2

I'm trying to get MPI to disconnect a communicator, which is a tetchy business - I've put together a demo below. I've got two versions of the same idea, listening for an int, one using MPI_IRecv, and one using a boost::mpi::request.

You'll note when using mpiexec -n 2 on this program that version A will happily disconnect and exit, but version B will not. Is there some trick to MPI_Request_free-ing a boost::mpi::request? That seems to be the difference here. If it matters, I'm using MSVC and MSMPI, and Boost 1.62.

#include "boost/mpi.hpp"
#include "mpi.h"

int main()
{
    MPI_Init(NULL, NULL);
    MPI_Comm regional;
    MPI_Comm_dup(MPI_COMM_WORLD, &regional);
    boost::mpi::communicator comm = boost::mpi::communicator(regional, boost::mpi::comm_attach);
    if (comm.rank() == 1)
    {
        int q;

        //VERSION A:
//      MPI_Request n;
//      int j = MPI_Irecv(&q, 1, MPI_INT, 1, 0, regional, &n);
//      MPI_Cancel(&n);
//      MPI_Request_free(&n);

        //VERSION B:

//      boost::mpi::request z = comm.irecv<int>(1, 0, q);
//      z.cancel();

    }
    MPI_Comm_disconnect(&regional);
    MPI_Finalize();
    return 0;
}

Did I find a bug?
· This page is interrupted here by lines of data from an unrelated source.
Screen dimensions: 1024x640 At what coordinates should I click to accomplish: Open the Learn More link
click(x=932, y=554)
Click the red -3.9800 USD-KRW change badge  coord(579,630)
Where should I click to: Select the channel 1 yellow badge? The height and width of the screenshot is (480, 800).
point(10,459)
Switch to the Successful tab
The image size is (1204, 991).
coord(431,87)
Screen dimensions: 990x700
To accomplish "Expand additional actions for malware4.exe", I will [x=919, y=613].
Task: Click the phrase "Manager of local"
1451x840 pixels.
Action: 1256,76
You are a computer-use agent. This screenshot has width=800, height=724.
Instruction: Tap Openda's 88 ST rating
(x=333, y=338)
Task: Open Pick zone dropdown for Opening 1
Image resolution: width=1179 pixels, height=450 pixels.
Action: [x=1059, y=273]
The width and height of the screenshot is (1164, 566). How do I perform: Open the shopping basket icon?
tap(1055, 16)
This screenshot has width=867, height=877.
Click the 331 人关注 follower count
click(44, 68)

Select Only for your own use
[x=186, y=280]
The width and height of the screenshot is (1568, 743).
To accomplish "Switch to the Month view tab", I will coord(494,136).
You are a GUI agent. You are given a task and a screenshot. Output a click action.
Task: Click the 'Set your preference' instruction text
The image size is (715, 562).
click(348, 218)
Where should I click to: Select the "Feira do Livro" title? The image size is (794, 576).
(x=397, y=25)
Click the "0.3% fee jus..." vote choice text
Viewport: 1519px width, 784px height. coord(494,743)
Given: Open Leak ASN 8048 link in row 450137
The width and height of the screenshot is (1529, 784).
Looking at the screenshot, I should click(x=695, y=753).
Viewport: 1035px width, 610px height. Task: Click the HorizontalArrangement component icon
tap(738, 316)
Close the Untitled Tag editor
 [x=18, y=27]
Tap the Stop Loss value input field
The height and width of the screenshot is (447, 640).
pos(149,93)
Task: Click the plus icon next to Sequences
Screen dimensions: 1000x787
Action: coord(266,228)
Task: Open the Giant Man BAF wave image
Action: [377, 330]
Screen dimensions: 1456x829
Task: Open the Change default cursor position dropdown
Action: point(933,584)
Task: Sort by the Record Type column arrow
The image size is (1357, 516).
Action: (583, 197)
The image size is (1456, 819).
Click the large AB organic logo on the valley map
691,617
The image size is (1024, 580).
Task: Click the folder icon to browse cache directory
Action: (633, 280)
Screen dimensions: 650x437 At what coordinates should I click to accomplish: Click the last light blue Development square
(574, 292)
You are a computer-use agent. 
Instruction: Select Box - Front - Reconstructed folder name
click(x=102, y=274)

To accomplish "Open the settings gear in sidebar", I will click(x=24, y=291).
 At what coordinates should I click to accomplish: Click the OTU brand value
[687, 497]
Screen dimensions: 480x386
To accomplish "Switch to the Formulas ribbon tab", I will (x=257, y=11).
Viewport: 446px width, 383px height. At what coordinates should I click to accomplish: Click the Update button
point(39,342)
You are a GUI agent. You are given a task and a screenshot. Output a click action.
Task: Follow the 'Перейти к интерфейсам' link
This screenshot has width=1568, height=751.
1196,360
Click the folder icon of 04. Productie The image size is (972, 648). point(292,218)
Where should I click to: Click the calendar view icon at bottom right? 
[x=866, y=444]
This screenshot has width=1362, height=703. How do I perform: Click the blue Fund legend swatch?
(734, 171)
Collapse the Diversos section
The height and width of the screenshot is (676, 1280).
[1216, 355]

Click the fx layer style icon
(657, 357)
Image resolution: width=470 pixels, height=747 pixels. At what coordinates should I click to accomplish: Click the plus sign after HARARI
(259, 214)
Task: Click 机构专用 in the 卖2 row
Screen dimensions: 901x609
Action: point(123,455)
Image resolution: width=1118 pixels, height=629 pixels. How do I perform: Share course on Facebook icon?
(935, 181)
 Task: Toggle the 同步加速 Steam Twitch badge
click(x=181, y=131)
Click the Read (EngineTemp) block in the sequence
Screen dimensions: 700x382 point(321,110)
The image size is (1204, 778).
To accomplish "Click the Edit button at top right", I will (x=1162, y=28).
I doubt I'm deep in the code.

alfC
  • 14,261
  • 4
  • 67
  • 118
Carbon
  • 3,828
  • 3
  • 24
  • 51
  • comm_duplicate greatly improves the situation but you still should be able to do this. – Carbon May 19 '17 at 21:22
  • Version B returns without problem on Linux and boost 1.61. – Shibli May 19 '17 at 21:27
  • @Shibli most likely depends on the MPI implementation. Example code does not block here for OpenMPI 1.10. But it's easy to see that it's incorrect from the boost sources / MPI standard. – Zulan May 19 '17 at 21:34

1 Answers1

1

Well, it guess it's not a bug if it's documented: MPI_Request_free is unsupported by Boost.MPI.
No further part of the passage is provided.